How to send Pub/Sub system updates
We now have an algorithm we want to implement to finish up our sync system. How do we build out this Pub/Sub service to send updates? Lucky for us, after some research and thought, we were able to find a prebuilt system that could serve as our Pub/Sub service: Google’s Firebase Cloud Messaging. (Specifically FCM’s topic feature). This free system allows devices to subscribe to topics and will make sure messages sent to those topics are delivered to those devices. The system also has a bunch of nice features: storing a certain number of messages per device if an app cannot immediately be reached, a very long TTL for messages, a pretty high per topic rate limit, and seemingly no overall rate limit.

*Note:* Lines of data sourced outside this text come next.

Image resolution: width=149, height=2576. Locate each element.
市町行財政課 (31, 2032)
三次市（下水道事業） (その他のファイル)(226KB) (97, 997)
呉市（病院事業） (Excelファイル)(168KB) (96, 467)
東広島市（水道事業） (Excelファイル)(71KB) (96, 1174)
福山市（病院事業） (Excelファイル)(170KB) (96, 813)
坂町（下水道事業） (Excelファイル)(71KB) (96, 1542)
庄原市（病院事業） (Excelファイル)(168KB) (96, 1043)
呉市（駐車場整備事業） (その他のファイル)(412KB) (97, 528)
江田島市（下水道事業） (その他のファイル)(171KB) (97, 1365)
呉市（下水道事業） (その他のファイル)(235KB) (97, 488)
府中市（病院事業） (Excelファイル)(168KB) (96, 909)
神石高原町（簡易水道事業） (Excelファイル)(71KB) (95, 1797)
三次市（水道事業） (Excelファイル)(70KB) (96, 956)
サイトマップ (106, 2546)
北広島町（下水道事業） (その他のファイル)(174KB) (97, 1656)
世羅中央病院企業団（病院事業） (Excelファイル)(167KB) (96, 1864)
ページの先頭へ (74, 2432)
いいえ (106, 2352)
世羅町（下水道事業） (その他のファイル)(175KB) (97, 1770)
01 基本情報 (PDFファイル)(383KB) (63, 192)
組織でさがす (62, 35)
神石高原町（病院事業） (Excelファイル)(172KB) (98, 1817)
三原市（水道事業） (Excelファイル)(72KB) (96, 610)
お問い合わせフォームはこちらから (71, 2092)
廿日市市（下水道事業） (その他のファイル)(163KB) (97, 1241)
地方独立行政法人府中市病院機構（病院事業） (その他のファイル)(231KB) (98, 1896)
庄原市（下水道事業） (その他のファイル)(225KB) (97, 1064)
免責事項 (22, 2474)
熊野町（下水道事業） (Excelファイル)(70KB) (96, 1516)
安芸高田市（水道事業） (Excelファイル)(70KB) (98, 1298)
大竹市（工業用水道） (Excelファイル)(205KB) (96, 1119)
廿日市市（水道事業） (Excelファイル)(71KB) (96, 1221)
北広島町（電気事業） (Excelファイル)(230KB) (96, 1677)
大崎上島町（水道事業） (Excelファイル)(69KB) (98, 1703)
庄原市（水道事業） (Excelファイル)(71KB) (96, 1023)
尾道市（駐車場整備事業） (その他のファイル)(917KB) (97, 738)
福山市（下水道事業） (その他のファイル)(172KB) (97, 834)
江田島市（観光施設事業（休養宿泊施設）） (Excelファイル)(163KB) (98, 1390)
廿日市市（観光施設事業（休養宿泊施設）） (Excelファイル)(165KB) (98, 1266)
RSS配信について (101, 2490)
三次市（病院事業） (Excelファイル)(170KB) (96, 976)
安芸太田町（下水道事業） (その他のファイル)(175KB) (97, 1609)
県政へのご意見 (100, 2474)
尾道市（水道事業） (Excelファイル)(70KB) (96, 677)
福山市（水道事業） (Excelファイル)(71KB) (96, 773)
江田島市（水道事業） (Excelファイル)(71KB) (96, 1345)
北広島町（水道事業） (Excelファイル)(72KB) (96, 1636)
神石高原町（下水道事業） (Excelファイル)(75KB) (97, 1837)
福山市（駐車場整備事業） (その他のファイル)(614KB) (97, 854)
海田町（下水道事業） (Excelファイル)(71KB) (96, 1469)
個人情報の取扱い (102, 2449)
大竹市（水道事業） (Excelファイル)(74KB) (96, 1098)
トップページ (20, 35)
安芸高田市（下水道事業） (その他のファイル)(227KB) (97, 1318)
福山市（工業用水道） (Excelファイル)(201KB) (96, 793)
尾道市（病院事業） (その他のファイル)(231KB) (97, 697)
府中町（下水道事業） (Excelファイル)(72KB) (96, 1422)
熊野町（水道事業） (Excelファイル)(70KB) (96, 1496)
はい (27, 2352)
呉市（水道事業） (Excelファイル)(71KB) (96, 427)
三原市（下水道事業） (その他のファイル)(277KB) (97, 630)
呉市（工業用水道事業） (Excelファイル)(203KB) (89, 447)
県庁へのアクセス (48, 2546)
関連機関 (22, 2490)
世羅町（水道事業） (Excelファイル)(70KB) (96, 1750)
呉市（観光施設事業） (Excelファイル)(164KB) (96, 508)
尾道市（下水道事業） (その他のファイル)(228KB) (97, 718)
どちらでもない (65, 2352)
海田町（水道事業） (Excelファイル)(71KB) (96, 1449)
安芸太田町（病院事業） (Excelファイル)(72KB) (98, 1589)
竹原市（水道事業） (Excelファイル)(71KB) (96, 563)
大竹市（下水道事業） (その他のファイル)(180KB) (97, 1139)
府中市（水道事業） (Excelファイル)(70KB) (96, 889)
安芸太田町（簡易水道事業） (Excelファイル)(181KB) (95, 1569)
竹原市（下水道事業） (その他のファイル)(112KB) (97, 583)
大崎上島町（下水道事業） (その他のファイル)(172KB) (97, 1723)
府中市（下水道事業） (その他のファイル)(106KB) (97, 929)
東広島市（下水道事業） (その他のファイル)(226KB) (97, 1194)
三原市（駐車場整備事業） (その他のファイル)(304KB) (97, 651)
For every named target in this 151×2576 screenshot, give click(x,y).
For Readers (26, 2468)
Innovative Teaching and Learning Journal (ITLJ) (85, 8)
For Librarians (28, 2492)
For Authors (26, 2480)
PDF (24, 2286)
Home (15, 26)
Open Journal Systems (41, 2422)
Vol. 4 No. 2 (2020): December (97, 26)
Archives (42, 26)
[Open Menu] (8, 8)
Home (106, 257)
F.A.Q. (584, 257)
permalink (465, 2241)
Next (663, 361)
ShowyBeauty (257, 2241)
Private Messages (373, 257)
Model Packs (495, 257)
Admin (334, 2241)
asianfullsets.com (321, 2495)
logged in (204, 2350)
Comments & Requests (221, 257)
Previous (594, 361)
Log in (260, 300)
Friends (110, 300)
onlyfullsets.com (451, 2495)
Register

This system was also very easy to integrate with from both the client and backend side. We pretty much just dropped in FCM as our Pub/Sub Service and with that our sync system was finished.
Conclusion
We have come to the end of our discussion of our new sync system. We started out with an ideal sync system and some constraints on what our system needed to be able to do. We covered the trade-offs and criteria we considered when designing our system. Finally I covered all the technologies, algorithms, and systems needed to implement a sync system incredibly close to our ideal. The full flow implementation of our system can be seen above.